It's sometimes referred to as a variant with an underfolding stock.

===Trichy Carbine (TriCa)===
Unveiled in January 2021, the TriCa weights 3.17 kg and is marketed as a compact weapon for vehicle crews, paratroopers and special forces units. The TriCA's firing range is from 150 to 175 metres. A muzzle device is installed on the barrel to minimize muzzle flash and sound when it's fired.

The TriCa is a clone based on the Arsenal AR-M14SF, but the muzzle device is based on the AKS-74U. (Note: Mil Mag erroneously referred to it as the AKMS-74U.)

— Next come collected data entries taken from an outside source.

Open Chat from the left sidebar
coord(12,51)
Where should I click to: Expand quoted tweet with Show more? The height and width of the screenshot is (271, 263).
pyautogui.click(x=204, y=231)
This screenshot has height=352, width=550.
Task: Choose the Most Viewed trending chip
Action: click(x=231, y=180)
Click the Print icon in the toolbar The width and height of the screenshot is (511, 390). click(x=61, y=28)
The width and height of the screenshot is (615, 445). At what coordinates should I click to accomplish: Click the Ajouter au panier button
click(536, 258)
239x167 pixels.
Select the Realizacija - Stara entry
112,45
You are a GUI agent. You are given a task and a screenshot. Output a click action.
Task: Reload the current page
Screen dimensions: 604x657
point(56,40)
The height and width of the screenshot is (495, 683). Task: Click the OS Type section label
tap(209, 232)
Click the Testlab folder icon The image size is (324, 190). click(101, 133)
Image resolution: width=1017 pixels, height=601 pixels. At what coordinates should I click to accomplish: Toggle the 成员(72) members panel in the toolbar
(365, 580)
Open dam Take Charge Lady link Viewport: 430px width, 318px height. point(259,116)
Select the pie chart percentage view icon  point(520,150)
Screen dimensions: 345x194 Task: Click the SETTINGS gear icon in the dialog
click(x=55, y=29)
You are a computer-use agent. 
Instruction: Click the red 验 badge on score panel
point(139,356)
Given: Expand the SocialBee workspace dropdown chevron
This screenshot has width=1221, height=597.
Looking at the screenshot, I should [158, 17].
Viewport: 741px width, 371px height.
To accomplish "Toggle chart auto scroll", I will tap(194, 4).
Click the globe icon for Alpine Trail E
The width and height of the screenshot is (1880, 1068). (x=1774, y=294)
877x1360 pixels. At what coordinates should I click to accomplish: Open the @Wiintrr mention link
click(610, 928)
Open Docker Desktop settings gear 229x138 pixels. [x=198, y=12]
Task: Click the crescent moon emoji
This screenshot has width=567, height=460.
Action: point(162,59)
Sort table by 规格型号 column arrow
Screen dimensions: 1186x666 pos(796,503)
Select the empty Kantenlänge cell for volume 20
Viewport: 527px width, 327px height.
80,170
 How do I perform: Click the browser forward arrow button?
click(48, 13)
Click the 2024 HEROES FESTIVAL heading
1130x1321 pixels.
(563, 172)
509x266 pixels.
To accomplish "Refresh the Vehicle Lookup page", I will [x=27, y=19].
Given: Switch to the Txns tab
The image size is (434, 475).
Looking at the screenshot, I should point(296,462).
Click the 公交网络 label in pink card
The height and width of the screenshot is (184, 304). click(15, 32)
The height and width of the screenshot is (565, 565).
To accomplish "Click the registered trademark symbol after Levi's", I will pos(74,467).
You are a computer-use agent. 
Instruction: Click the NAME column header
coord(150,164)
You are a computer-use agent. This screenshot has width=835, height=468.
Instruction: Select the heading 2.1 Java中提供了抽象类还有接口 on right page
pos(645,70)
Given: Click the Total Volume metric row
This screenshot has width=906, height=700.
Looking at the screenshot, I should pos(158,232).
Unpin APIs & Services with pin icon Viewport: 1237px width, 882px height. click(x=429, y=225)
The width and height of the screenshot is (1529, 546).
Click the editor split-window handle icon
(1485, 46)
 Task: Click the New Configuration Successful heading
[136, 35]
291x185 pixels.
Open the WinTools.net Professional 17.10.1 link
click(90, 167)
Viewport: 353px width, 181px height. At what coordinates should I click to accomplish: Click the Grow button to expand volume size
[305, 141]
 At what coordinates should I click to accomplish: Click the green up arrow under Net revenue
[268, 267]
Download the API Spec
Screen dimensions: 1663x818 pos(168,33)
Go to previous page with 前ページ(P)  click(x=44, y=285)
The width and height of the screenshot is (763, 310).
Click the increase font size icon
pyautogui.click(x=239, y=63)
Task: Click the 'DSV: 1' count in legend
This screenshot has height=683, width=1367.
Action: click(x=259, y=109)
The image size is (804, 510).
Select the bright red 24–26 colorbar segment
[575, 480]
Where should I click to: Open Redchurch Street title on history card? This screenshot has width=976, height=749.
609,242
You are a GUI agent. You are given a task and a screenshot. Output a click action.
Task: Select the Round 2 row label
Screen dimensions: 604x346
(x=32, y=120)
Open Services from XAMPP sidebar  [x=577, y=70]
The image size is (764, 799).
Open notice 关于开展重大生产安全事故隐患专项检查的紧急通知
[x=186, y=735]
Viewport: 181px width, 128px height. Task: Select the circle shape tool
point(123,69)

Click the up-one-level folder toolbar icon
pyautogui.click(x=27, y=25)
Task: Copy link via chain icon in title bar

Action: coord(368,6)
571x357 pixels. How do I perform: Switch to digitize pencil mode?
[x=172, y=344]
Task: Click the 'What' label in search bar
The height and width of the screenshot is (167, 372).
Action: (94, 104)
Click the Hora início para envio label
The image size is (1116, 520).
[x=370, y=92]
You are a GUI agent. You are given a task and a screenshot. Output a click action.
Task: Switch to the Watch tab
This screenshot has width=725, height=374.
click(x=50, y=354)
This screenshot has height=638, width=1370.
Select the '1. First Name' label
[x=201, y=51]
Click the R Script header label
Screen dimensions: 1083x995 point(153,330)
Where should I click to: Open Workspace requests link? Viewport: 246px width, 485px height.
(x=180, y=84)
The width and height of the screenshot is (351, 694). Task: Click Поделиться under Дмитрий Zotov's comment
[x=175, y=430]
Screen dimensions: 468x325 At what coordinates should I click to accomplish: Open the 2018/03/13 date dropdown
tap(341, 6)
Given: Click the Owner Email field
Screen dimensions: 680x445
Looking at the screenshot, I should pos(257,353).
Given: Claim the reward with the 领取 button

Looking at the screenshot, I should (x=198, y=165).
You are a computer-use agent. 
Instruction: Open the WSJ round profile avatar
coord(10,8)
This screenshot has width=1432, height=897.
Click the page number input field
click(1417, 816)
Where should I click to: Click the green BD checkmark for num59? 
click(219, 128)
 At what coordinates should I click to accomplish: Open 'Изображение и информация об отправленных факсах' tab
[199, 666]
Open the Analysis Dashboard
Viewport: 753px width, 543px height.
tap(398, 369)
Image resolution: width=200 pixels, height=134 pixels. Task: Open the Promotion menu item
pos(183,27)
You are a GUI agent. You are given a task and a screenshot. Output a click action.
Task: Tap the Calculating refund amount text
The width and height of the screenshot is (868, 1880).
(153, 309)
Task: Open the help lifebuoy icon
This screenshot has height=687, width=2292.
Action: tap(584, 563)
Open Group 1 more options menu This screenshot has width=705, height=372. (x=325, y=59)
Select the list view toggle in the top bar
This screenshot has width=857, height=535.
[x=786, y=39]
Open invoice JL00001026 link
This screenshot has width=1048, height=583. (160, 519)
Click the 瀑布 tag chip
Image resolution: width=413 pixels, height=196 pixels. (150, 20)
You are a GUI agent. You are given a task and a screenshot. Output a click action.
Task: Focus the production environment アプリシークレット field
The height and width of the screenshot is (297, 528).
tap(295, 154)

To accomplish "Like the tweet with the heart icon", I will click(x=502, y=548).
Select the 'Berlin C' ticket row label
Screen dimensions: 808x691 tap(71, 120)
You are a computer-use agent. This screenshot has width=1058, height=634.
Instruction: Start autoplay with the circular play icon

It is sometimes known as Baby TAR or TAR-3.

==Users==

- India:
  - Border Security Force
  - Central Industrial Security Force
  - Central Reserve Police Force
  - Chhattisgarh Police
  - Greater Mumbai Police
  - Indo-Tibetan Border Police
  - Jharkhand Police
  - Kerala Police
  - Kolkata Police
  - Madhya Pradesh Police
  - National Security Guard
  - Rajasthan Police
- Unnamed country: Rajesh Choudhary of AWEIL reported an export order from an unnamed country.

===Non-state actors===
- People's Liberation Guerrilla Army (India): At least one Trichy recovered from Naxalite guerrillas.